INDICAZIONI —
#1 Per ogni frase (a), (b) e (c), rispondi sì o no secondo il testo sul festival Nuove Terre e riporta tra virgolette le parole del testo che lo decidono. (a) Il festival ha come direttore artistico Marco Pasquinucci. (b) Meno del 30% delle produzioni in cartellone è di artisti under 35. (c) Il festival si apre a Framura.
#2 Restituisci, senza cambiare nulla, il pezzo del testo sul festival Nuove Terre che si apre con le parole contenenti "Il festival si aprirà" e si chiude con "Marina Oasi Kebab.".

BRANO DI TESTO —
•••••

Dal 21 luglio al 27 agosto 2026, la XIV edizione di Nuove Terre, il festival di teatro contemporaneo, trasformerà dieci comuni della provincia di Spezia e Genova in palcoscenici a cielo aperto. Promosso da Officine Papage e diretto artisticamente da Marco Pasquinucci, il festival si svolgerà in piazze, borghi, spiagge e spazi non convenzionali, creando un legame tra vocazione territoriale e respiro internazionale.

La manifestazione, che gode della sinergia con il Comune di Framura e altri nove comuni, si distingue per la sua proposta culturale di alta qualità, come sottolineato dalla vicepresidente di Regione Liguria con delega alla Cultura e Spettacolo, Simona Ferro. Un elemento chiave di questa edizione è la forte spinta verso i giovani: oltre il 30% delle produzioni in cartellone è firmato da artisti under 35.

Il festival si aprirà a Deiva Marina con la compagnia ungherese All in Circus, che presenterà lo spettacolo All in Flames, un mix di acrobatica e fuoco. Tra le altre proposte, spiccano il campione mondiale di slam poetry Filippo Capobianco con il suo lavoro Mia mamma fa il notaio ma anche il risotto e il collettivo OperazioneMiro, vincitore del Premio Intransito 2025, che porterà a Deiva Marina Oasi Kebab.

•••••

Voci del dataset

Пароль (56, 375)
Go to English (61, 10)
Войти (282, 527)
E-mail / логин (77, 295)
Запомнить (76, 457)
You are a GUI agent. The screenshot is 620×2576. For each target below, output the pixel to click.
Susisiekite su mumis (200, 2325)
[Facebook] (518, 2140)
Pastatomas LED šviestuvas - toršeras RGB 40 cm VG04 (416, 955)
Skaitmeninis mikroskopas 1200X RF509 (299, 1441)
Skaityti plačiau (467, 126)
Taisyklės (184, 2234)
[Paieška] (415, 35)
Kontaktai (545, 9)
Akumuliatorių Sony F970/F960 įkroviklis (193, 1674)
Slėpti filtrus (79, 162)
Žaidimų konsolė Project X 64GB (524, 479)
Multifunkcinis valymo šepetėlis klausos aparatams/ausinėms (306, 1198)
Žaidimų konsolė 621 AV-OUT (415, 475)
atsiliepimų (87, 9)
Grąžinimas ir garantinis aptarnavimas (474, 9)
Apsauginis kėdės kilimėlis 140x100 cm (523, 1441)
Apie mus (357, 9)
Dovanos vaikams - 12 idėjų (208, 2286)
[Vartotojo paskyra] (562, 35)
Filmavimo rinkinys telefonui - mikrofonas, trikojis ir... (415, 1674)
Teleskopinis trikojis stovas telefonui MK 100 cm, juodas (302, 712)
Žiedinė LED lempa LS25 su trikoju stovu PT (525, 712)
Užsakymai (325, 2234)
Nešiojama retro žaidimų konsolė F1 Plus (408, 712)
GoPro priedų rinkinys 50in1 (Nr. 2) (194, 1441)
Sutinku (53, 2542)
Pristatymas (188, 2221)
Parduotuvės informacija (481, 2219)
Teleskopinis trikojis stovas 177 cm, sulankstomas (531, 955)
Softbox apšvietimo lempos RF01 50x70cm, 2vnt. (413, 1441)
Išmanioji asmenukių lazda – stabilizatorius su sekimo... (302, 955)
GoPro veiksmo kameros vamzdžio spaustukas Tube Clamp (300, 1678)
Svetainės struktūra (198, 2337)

•••••

RISPOSTE SCRITTE —
#1
(a) Sì: "diretto artisticamente da Marco Pasquinucci".
(b) No: "oltre il 30% delle produzioni in cartellone è firmato da artisti under 35".
(c) No: "Il festival si aprirà a Deiva Marina".

#2
Il festival si aprirà a Deiva Marina con la compagnia ungherese All in Circus, che presenterà lo spettacolo All in Flames, un mix di acrobatica e fuoco. Tra le altre proposte, spiccano il campione mondiale di slam poetry Filippo Capobianco con il suo lavoro Mia mamma fa il notaio ma anche il risotto e il collettivo OperazioneMiro, vincitore del Premio Intransito 2025, che porterà a Deiva Marina Oasi Kebab.